# man pages in ports/packages - install & manpath



## Erichans (Dec 30, 2021)

After a package installation, when the package contains documentation in man page format, shouldn't this be—automatically—installed to be callable via `man`?

More specifically, installing _Meta-port for the FreeBSD Documentation Project_ (textproc/docproj) and attempting `man asciidoctor` : 

```
% pkg install docproj
 <snip>
% pkg info -l rubygem-asciidoctor-2.0.16 | grep man
	/usr/local/lib/ruby/gems/2.7/gems/asciidoctor-2.0.16/lib/asciidoctor/converter/manpage.rb
	/usr/local/lib/ruby/gems/2.7/gems/asciidoctor-2.0.16/man/asciidoctor.1
	/usr/local/lib/ruby/gems/2.7/gems/asciidoctor-2.0.16/man/asciidoctor.adoc
% man asciidoctor
No manual entry for asciidoctor
% man /usr/local/lib/ruby/gems/2.7/gems/asciidoctor-2.0.16/man/asciidoctor.1
<display of asciidoctor man page>
```

(The output of `manpath` does not contain the path for asciidoctor.1 after the installation of textproc/docproj)


----------



## SirDice (Dec 30, 2021)

Those are specific ruby gem man pages.
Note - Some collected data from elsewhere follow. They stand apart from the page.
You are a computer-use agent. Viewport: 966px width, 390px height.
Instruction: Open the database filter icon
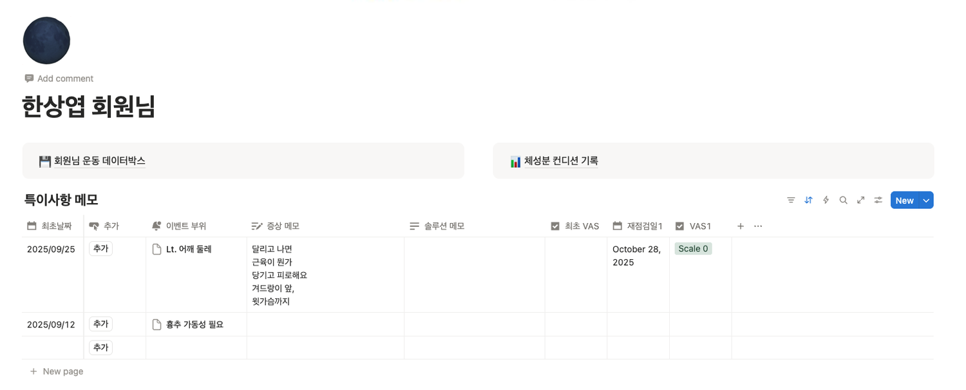(791, 200)
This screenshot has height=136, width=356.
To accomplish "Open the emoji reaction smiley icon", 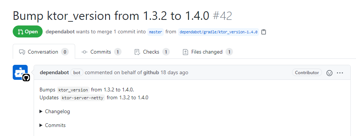I will [329, 73].
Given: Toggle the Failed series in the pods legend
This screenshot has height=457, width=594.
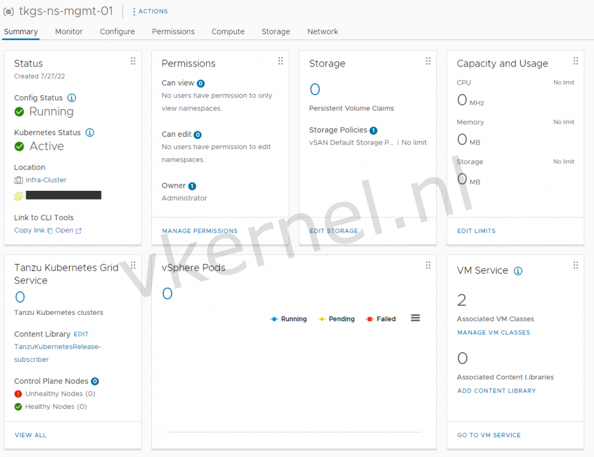Looking at the screenshot, I should click(381, 318).
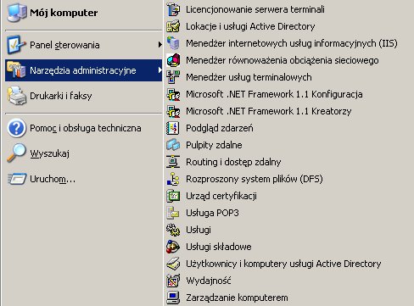Click the Usługa POP3 icon
Image resolution: width=414 pixels, height=306 pixels.
pyautogui.click(x=173, y=213)
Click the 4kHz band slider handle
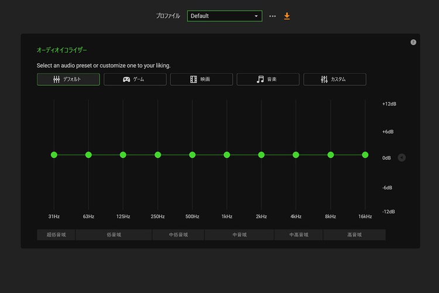 (296, 155)
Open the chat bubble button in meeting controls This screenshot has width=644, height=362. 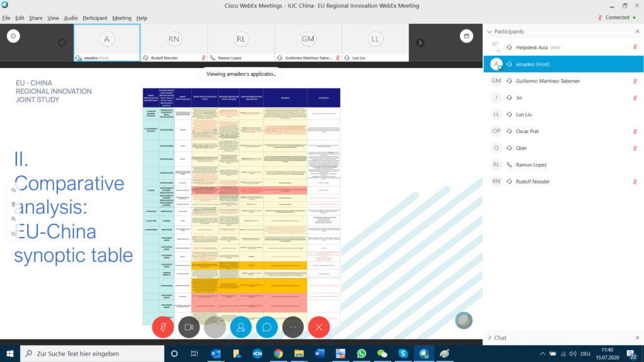(267, 327)
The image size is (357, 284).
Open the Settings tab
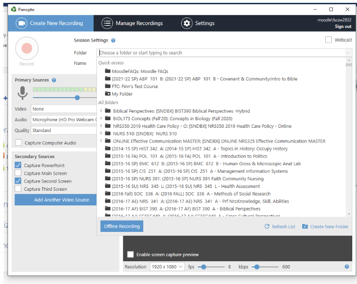(x=198, y=23)
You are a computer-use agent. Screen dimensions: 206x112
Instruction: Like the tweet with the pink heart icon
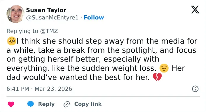tap(11, 104)
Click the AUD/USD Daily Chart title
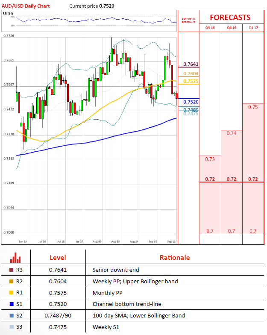 [x=26, y=6]
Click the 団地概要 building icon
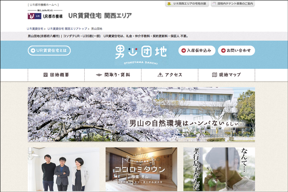Viewport: 288px width, 192px height. point(45,75)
You're going to need devel/rubygem-manpages for those.


----------



## grahamperrin@ (Dec 30, 2021)

```
% man asciidoctor
No manual entry for asciidoctor
% pkg info --list devel/rubygem-manpages | grep asciidoctor
%
```

<https://www.freebsd.org/cgi/man.cgi?asciidoctor> finds nothing, what am I missing?


----------



## Erichans (Dec 30, 2021)

After installing devel/rubygem-manpages and referencing Installation:

```
% gem install manpages && gem manpages --update-all
Fetching manpages-0.6.1.gem
/usr/local/lib/ruby/site_ruby/2.7/rubygems/package.rb:509: warning: Using the last argument as keyword parameters is deprecated
Successfully installed manpages-0.6.1
Parsing documentation for manpages-0.6.1
Installing ri documentation for manpages-0.6.1
Done installing documentation for manpages after 0 seconds
1 gem installed
Installing man pages for asciidoctor 2.0.16
% man asciidoctor
<displays the man page of asciidoctor>
```

This construction to "link-in" ruby gem manpages is probably also the reason why there isn't a asciidoctor(1) on the FreeBSD man page website.

Being part of the FreeBSD documentation project, it would seem prudent to include devel/rubygem-manpages in the _Meta-port for the FreeBSD Documentation Project_ (textproc/docproj) _and_ at least mention this in the port description:



> For  man asciidoctor  to work, execute:
> gem install manpages && gem manpages --update-all



___
EDIT: with `pkg info --list devel/rubygem-manpages | grep asciidoctor` your search is in the wrong package. asciidoctor (and its man page) is part of rubygem-asciidoctor, see my OP; it _*is*_ included in textproc/docproj.
devel/rubygem-manpages is used to "link-in" ruby gem man pages (in this case: asciidoctor) into the "normal" man pages; it _*is not*_ included in textproc/docproj


----------